Exercise directions: Reproduce the listing below line for line without any changes, omitting the pictures.
※
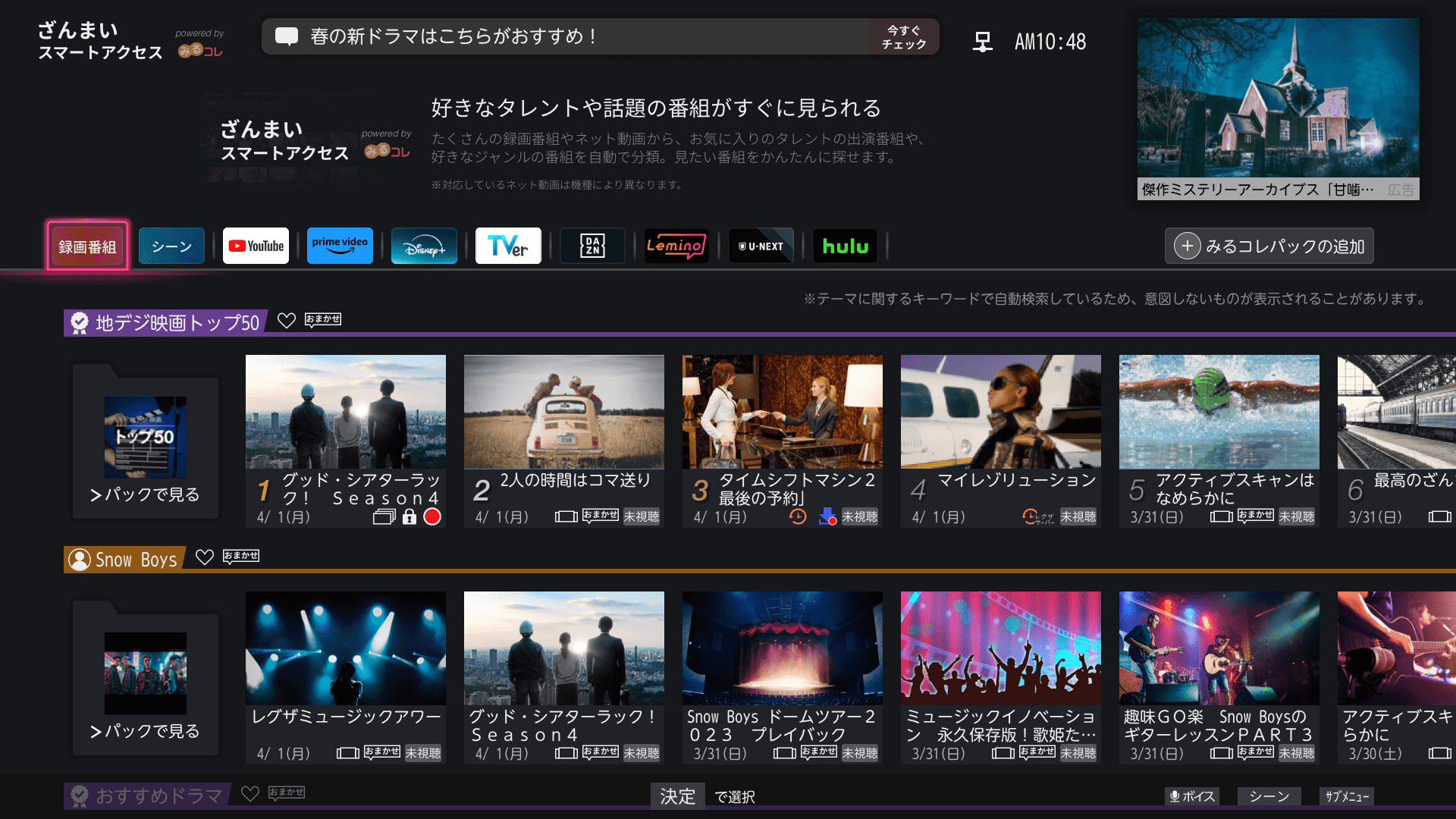This screenshot has height=819, width=1456.
Task: Switch to the 録画番組 tab
Action: tap(87, 245)
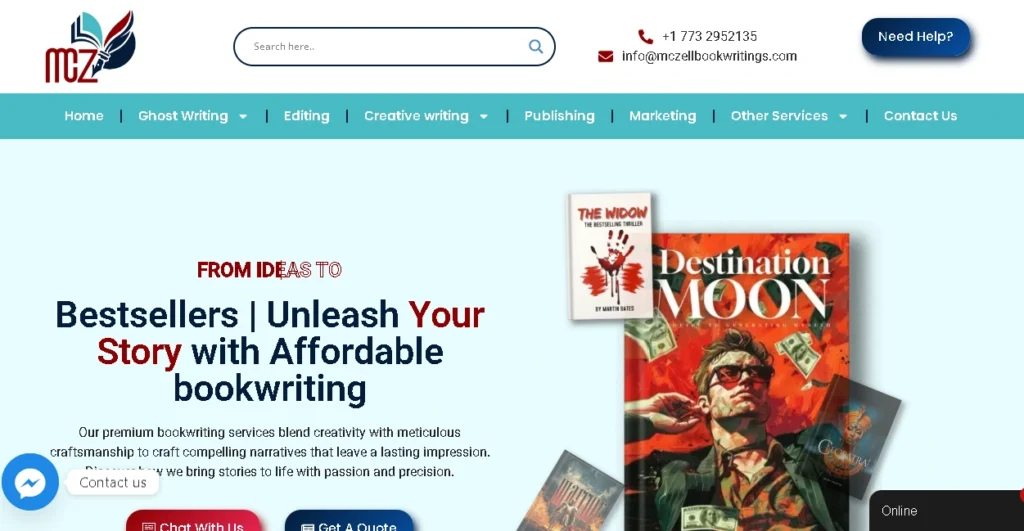
Task: Expand the Other Services dropdown arrow
Action: point(843,116)
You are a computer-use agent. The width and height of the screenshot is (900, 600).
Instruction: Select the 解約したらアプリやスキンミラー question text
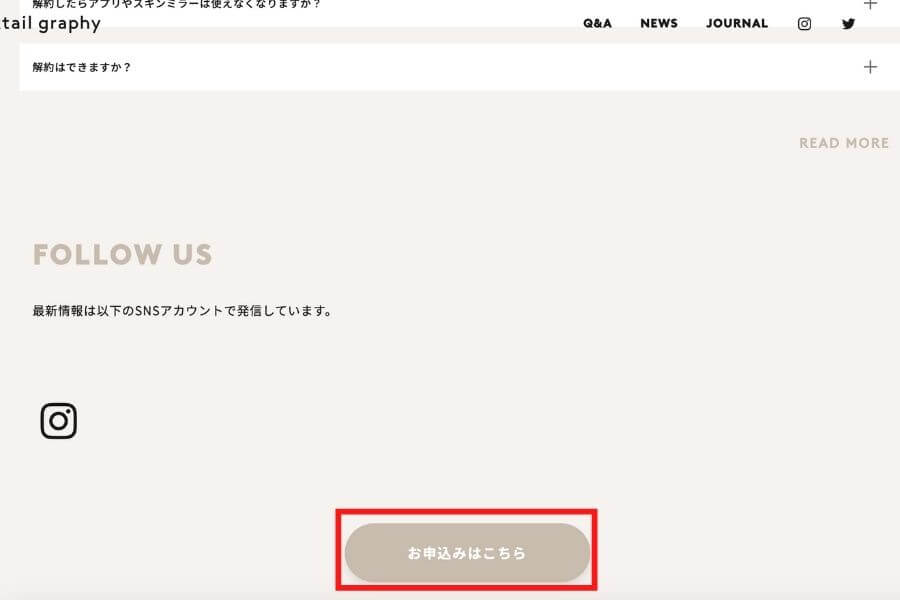[x=176, y=4]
※
Written solution:
This screenshot has height=819, width=1456.
Task: Switch to the 録画番組 tab
Action: tap(87, 245)
Task: Expand the Other Services dropdown arrow
Action: point(843,116)
You are a computer-use agent. The width and height of the screenshot is (900, 600).
Instruction: Select the 解約したらアプリやスキンミラー question text
[x=176, y=4]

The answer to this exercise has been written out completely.